10

i have a file that has a specific line of interest (say, line 12) that looks like this:

conform: 244216 (packets) exceed: 267093 (packets)

i've written a script to pull the first number via regex and dump the value into a new file:

getexceeds = open("file1.txt", "r").readlines()[12]
output = re.search(r"\d+", getexceeds).group(0)

with open("file2.txt", "w") as outp:
    outp.write(output)

i am not quite good enough yet to return the second number in that line into a new file -- can anyone suggest a way?

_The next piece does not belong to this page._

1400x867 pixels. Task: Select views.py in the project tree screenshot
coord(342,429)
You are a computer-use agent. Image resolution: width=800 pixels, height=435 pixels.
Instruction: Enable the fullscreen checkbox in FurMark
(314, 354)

thanks as always for any help!

captain yossarian
  • 447
  • 3
  • 10
  • 22

2 Answers2

13

Another possibility would be to use re.findall() which returns a list:

>>>m = re.findall("\d+", strg) 
>>>m
['244216', '267093']
Roman
  • 156
  • 5
  • 1
    This answer will also work, yes -- but your regex \d{6} is no good. OP's input suggests it's a number of packets. There's no reason to assume that it will always be a 6-digit number. – FrobberOfBits Sep 18 '14 at 13:46
  • Good point. Thanks for that FrobberOfBits. I edited my post accordingly. – Roman Sep 18 '14 at 13:48
12

You've got it almost all right; your regex is only looking for the first match though.

match = re.search(r"(\d+).*?(\d+)", getexceeds)
firstNumber = match.group(1)
secondNumber = match.group(2)

Notice that the regex is looking for two capturing groups (in parens) both a sequence of digits. What's between is just anything - .*? means some minimal number of any characters.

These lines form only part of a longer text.